KARACHI: The country’s large-scale manufacturing (LSM) sector has started to grapple with the energy shortage situation, by reverting to ‘alternative energy resources’, the first quarterly report of the State Bank of Pakistan for FY14, revealed.

In a ‘special section’ added to the report, the central bank says that the energy availability in the country has been on the slippery slope over the past few years.

The bank blames it on lack of investment; stagnant supply of domestic gas; persistent inefficiencies in energy-related public sector enterprises and inadequate infrastructure for gas import. “While all economic sectors have been affected by the energy shortages, the industrial sector has been the worst hurt,” the SBP concedes and observes that due to technical differences in how the energy is used (fuel types) the impact on the local industry has varied across the sectors.

The bank recalls that when power and gas outages began in FY09, a number of industries suffered production declines, except those that run primarily on coal (such as cement industry).

However, as these outages persisted, firms in the LSM sector started exploring substitutes. The report says, “While power-intensive units like steel melting, edible oil/ghee and textile spinning opted for generators that run on high speed diesel and/or furnace oil, gas intensive-units like paper, glass and chemicals shifted to boilers that can run on coal, waste heat and biomass.”

The SBP report discusses response of different industries to energy shortages. In the textile sector, spinning and weaving of fibre are electricity-intensive, whereas dyeing and finishing are gas-intensive processes.

Most large spinning units are now run on back-up diesel generators, whereas in weaving sector a large number of units in Faisalabad, use power-looms for fabric manufacturing; some medium-sized power-looms have installed diesel generators.

A number of textile processing units have installed boilers that can run on bio-fuels like cotton waste, rice husk and other waste.
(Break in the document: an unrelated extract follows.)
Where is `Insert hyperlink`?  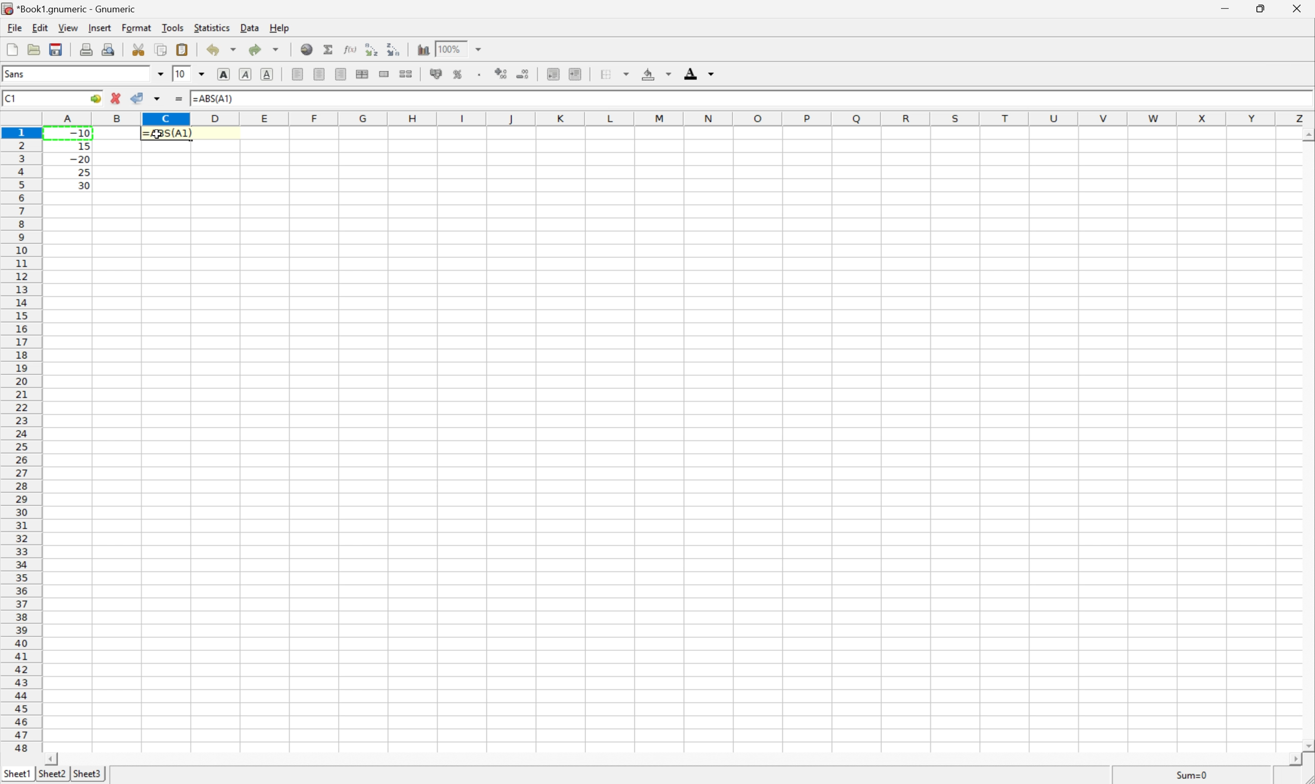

Big units such as Nishat, Gul Ahmed, Sitara and Sapphire have captive power plants. More importantly, these companies use gas-fired combined-cycle power plants, which generate power from gas; and the waste produced is automatically utilised to generate steam.

The steel sector comprises melting and re-rolling units. In the steel melting process, scrap is melted by using arc furnaces to form billets.

“This process is 100 per cent electricity-intensive and cannot be substituted by any other energy source,” the SBP quarterly report said and noted that facing power shortages, smaller firms located in Punjab, switched to diesel-run generators, though it increased production costs and also reduced productivity as uninterrupted power supply is required to melt steel scrap.

In contrast, larger units in Karachi switched to captive power, which required higher fixed costs, but guaranteed smooth production without interruptions.

The re-rolling process requires the preheating of billets to shape final products, which is a gas-intensive process.

“It is estimated that around a dozen re-rolling units in Punjab have installed coal gasification plants in the previous two years,” the report revealed and added that those plants were imported from China, with cost ranging widely between Rs4 million and Rs30m, depending upon size and specification.

In the chemical sector, caustic soda and soda ash are highly gas-intensive products. Large players in the sector are shifting to coal-fired boilers.

The paper industry, which is energy-intensive and requires combination of electricity and steam for paper production, the shortage of main fuel natural gas, forced large number of pulp manufacturers to use bio-mas run boilers (mainly wheat straw, kai grass and bagasse) to drain extra moisture from the paper.

The leather industry requires both electricity and steam. Punjab-based firms are using diesel-run generators as a back-up for electricity.

Sugar mills in the country are using captive power generated from bagasse. In the cement sector, which is most energy-intensive within LSM, production requires various fuels including pulverised coal or coke, natural gas, lignite and fuel oil, the SBP said in its report, but added: “However, in Pakistan almost all cement manufacturers shifted from natural gas to coal in early 2000s, which means this sector was largely immune to the worsening energy shortages in the country.”

The fertiliser sector has no alternative but to use natural gas as the principal raw material (feedstock) in production process, the bank stated and admitted that due to inadequate supply of gas, fertiliser production had declined in the previous two years and demand-supply gap had to be bridged with imports.